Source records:
┄┄┄┄┄┄┄┄┄┄┄┄┄┄┄┄┄┄┄┄

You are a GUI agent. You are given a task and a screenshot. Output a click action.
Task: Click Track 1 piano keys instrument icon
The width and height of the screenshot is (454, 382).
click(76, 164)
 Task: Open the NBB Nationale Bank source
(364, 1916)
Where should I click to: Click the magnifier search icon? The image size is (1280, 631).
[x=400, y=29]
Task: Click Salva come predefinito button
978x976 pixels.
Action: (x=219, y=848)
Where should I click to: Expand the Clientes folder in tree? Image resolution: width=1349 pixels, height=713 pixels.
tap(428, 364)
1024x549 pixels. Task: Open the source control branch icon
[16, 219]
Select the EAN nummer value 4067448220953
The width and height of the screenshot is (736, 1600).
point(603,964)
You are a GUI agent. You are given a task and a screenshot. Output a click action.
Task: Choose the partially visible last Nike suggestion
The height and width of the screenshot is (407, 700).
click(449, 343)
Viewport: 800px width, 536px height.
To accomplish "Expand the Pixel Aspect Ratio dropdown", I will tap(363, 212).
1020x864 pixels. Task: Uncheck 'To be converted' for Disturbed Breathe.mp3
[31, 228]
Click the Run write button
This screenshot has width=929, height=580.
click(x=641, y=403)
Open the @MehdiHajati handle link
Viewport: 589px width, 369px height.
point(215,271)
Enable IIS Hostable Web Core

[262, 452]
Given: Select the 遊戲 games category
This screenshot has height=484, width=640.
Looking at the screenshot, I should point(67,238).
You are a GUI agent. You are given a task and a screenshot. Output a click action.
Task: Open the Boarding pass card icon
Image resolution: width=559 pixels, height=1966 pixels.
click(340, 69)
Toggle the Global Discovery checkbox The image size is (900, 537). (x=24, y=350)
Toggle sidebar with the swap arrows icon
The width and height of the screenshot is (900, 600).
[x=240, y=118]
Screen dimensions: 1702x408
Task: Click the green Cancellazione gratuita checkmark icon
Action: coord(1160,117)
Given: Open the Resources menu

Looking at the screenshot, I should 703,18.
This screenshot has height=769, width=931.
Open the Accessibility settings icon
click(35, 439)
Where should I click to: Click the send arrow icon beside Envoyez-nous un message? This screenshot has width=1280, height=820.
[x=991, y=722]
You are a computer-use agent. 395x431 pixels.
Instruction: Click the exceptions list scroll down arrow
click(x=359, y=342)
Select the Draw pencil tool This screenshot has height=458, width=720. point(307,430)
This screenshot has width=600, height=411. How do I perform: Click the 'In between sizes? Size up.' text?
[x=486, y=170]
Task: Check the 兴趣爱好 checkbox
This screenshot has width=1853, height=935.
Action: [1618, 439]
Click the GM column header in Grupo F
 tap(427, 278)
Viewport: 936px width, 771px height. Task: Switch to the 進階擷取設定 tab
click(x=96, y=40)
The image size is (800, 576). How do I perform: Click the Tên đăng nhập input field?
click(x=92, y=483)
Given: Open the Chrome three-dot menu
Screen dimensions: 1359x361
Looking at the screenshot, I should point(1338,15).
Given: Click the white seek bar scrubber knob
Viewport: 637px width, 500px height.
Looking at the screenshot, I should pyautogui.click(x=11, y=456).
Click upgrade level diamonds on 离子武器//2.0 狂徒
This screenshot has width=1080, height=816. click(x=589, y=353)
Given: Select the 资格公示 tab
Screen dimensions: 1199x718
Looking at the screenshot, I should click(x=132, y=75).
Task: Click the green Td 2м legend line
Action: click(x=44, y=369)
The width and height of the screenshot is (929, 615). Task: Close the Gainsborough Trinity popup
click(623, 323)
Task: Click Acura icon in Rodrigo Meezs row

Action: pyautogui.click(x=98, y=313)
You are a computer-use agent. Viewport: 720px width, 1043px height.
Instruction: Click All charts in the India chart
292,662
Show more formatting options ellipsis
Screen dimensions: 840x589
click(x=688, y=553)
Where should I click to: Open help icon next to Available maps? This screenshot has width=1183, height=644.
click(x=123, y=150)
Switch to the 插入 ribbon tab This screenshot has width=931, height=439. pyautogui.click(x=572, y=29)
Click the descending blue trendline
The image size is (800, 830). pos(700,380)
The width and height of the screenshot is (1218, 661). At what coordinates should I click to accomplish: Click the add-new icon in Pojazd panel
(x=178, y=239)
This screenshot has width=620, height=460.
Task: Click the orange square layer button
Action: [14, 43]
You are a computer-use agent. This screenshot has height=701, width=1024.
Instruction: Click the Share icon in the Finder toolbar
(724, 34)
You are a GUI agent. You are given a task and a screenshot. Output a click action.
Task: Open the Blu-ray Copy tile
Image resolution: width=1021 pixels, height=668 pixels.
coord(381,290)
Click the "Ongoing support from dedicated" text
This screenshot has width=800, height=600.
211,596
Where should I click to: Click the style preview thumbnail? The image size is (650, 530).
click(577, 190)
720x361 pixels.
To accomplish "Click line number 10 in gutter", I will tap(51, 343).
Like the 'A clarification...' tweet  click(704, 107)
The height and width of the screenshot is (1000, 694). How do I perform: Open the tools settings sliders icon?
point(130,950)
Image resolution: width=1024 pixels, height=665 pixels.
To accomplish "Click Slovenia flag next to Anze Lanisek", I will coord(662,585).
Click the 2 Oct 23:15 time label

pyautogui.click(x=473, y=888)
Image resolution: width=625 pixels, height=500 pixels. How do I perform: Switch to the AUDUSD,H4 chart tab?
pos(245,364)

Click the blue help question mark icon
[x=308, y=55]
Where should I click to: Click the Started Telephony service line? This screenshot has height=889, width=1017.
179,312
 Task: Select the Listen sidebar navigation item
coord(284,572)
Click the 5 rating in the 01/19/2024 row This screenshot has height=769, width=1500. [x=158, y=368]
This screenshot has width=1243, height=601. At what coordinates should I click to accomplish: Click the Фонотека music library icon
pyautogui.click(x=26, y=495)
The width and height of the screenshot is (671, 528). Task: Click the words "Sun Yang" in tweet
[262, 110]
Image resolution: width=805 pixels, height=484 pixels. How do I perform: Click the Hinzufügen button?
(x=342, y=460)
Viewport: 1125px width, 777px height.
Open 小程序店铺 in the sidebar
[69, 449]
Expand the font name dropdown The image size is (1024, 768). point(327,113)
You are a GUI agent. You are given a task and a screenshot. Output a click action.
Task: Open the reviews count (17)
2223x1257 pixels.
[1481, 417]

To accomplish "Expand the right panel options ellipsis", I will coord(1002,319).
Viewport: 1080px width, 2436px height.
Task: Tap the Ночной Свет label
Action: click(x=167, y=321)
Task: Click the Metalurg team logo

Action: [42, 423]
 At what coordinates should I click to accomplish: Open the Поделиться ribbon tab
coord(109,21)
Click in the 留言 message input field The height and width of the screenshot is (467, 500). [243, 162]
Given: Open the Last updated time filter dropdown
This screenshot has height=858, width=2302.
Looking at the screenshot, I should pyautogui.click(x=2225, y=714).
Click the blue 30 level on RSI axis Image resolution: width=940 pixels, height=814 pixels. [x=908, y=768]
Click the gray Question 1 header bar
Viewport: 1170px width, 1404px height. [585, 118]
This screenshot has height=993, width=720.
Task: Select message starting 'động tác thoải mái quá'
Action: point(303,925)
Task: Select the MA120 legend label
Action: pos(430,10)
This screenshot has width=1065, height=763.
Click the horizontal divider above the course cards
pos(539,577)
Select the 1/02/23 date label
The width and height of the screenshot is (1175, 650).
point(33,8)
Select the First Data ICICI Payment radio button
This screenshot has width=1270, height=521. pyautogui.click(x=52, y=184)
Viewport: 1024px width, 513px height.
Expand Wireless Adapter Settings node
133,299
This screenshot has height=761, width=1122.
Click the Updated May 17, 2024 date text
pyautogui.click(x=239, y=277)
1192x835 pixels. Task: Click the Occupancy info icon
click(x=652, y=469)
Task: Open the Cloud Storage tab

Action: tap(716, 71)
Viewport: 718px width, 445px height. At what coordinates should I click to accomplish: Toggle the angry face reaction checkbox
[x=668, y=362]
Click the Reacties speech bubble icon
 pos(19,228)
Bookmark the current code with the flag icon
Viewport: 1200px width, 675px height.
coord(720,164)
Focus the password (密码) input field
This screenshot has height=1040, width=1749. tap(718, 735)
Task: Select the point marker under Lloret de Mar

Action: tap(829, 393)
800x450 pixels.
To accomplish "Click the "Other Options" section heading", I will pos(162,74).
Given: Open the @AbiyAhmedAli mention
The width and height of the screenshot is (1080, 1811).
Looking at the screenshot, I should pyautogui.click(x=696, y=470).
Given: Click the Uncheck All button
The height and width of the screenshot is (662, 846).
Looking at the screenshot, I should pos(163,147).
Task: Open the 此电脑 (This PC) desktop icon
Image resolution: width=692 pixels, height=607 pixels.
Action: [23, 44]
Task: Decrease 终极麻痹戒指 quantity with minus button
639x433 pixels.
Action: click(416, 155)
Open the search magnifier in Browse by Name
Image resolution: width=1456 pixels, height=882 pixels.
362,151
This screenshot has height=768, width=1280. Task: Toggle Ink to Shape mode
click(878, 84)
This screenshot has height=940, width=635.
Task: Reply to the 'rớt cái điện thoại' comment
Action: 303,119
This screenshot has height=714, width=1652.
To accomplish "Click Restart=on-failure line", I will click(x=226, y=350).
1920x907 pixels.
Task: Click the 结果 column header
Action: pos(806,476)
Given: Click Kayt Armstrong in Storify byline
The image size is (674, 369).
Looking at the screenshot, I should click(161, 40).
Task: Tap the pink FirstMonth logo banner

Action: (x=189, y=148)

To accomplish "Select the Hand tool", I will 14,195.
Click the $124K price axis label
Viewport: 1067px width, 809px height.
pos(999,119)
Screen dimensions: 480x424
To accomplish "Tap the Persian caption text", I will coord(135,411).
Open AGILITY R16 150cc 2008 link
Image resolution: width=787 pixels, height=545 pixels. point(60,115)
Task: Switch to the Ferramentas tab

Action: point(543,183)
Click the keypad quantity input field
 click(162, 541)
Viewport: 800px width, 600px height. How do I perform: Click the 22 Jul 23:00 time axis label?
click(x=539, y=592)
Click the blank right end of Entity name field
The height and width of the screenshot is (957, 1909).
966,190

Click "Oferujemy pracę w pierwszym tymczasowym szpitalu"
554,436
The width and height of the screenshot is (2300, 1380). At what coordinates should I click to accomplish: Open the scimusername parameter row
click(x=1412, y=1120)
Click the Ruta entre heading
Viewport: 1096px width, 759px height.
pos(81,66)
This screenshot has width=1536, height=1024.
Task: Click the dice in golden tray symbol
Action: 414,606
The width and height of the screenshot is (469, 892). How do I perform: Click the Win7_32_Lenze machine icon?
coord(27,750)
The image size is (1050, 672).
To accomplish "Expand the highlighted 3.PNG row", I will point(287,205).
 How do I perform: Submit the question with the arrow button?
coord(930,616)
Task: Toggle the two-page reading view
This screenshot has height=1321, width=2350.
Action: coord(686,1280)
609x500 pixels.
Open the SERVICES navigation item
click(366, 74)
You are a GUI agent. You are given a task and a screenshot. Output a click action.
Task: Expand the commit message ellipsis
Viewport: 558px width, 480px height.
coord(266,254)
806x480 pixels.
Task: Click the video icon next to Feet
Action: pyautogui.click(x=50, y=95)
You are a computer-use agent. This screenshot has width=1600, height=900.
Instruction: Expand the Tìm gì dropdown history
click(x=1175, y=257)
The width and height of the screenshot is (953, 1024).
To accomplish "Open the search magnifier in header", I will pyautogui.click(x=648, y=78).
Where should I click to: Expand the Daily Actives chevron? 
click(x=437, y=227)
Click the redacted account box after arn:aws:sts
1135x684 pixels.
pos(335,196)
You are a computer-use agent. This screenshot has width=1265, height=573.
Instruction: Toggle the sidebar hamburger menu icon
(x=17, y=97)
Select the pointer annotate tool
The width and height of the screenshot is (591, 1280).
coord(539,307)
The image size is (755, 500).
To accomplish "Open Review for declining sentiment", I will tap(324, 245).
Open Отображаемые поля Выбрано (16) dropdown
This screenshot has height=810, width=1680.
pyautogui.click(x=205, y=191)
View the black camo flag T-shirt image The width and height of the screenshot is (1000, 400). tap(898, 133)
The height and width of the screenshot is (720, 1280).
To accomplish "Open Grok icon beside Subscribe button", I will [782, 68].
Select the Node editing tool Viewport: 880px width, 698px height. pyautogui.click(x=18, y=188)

┄┄┄┄┄┄┄┄┄┄┄┄┄┄┄┄┄┄┄┄

> WORK ORDER
Would you please copy exactly the part of the entries above that begins at the line containing "The height and width of the screenshot is (1000, 694)." and ends at the line containing "Image resolution: width=1024", both lines included?

> RESULT OF THE EXERCISE
The height and width of the screenshot is (1000, 694). How do I perform: Open the tools settings sliders icon?
point(130,950)
Image resolution: width=1024 pixels, height=665 pixels.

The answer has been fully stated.